AboutDoug Staneart Expertise Doug Staneart can answer questions about gaining cooperation from, motivating, and influencing coworkers and employers. He is also an expert on how to avoid and resolve conflicts as well as other issues dealing with long term business relationships.
Experience
Doug Staneart has been a speaker and trainer for over ten years specializing in public speaking, leadership training, and team building. Doug is CEO of The Leader?s Institute® (Leadership Training) based in Dallas and author of the books 40 Ways to Influence People and Fearless Presentations. He has accumulated over 2700 hours of classroom coaching and training and began his career with Dale Carnegie Training® where he was recognized on numerous occasions for superior instruction.
Expert: Doug Staneart Date: 11/27/2007 Subject: dealing with bully coworker
Question My coworker is a lazy bully. She is always handing work of to the rest of us in our department (all women). She is rude, unprofessional, and bossy. The problem is no one in management sees it (all men). She has her Jeckle and Hyde act perfected. Some in our department (myself included) have gone to management to ask for help in dealing with her and our request was ignored and nothing has changed. I know one way to deal with a bully is to stand up to them, but that is SOOO hard for me to do!!!! It's also hard to stand up to her because she tends to dump then disapear. She never asks if you can help it's always a "i need you to take care of this for me" then by the time you look up she's gone! This is the only person in my life that makes me angry. I'm am generally not easily provoked, but she infuriates me and keeps me tense all day. We all go out of our way to avoid her. I'm at my wits end. I've considered trasfering to another department, but at this time there is nothing available. I would love to quit and try to find work elsewhere, but other than her I love my job.
Answer Keri,
She's not bullying you, and if you stand up to her, you will have a fight on your hand. It will make things worse.
I'd suggest you read a book called Personality Plus by Florence Littaur (I probably misspelled her name.) What the book will tell you is that different people communicate in different ways. What is polite to one person is a waste of time to others.
The thing that you'll want to realize is that neither way of viewing others is "correct," it is just the way that it is. About 25% of the population will have a similar view as this person you work with, so anywhere you go, you are likely to find someone else that treats people the way she does.
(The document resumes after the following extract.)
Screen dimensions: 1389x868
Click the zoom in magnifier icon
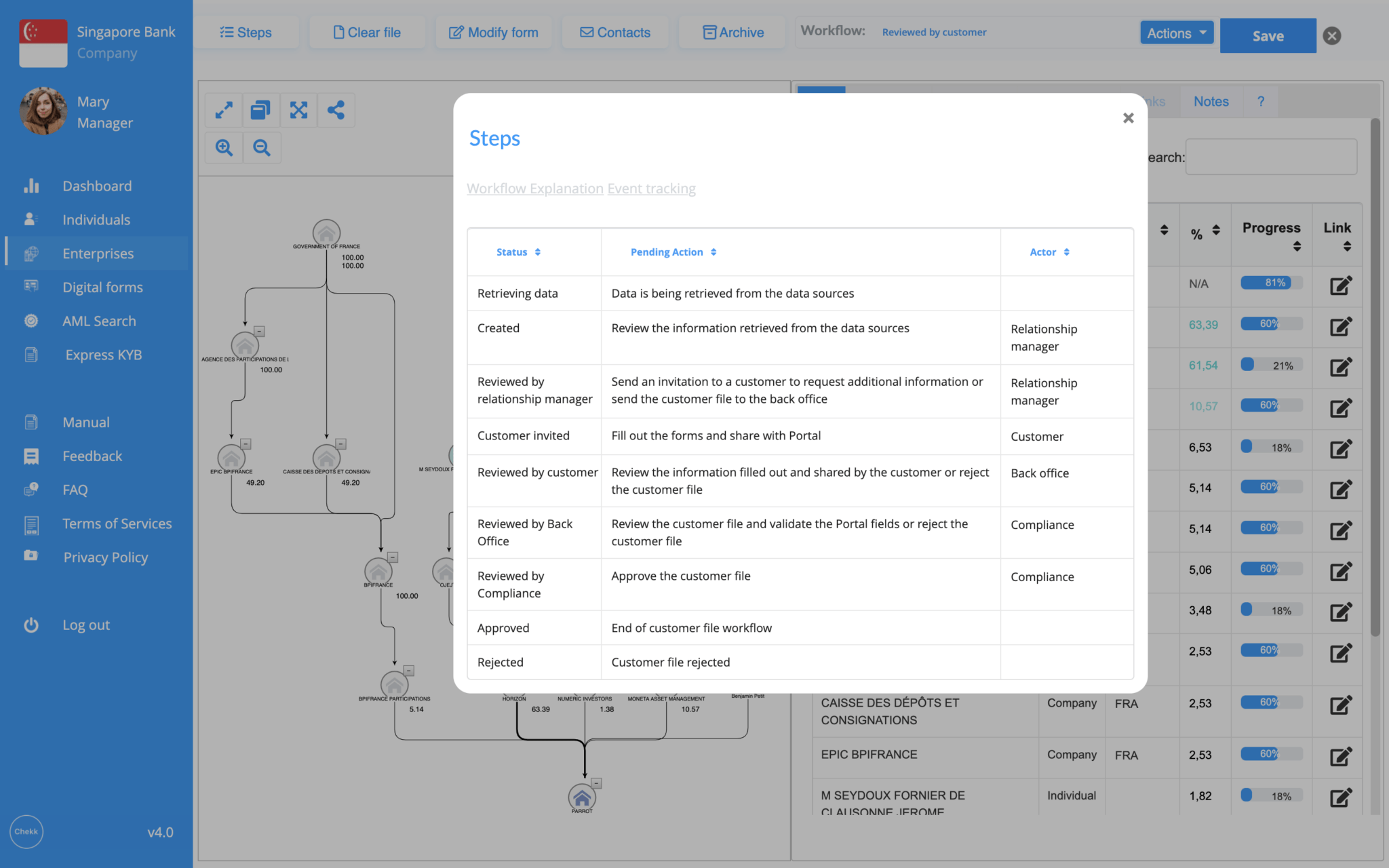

The good news is that in order to progress up the food chain of most organizations, we all have to develop better people skills and communication skills. As she becomes more successful, she will become easier to work with.
Your supervisors understand this. They like her, not because she is a great people person, but because she has a bottom line results oriented attitude.
If she is lazy, she will get her due sooner or later. Don't let her attitude bring you down, though. She is blunt, forceful, and unapologetic. You won't change her. All you can do is understand why she does the things she does. If you understand her more, when she seems bossy, you can pick up on her "real" intent.
Try the book. I think it will make your job much easier.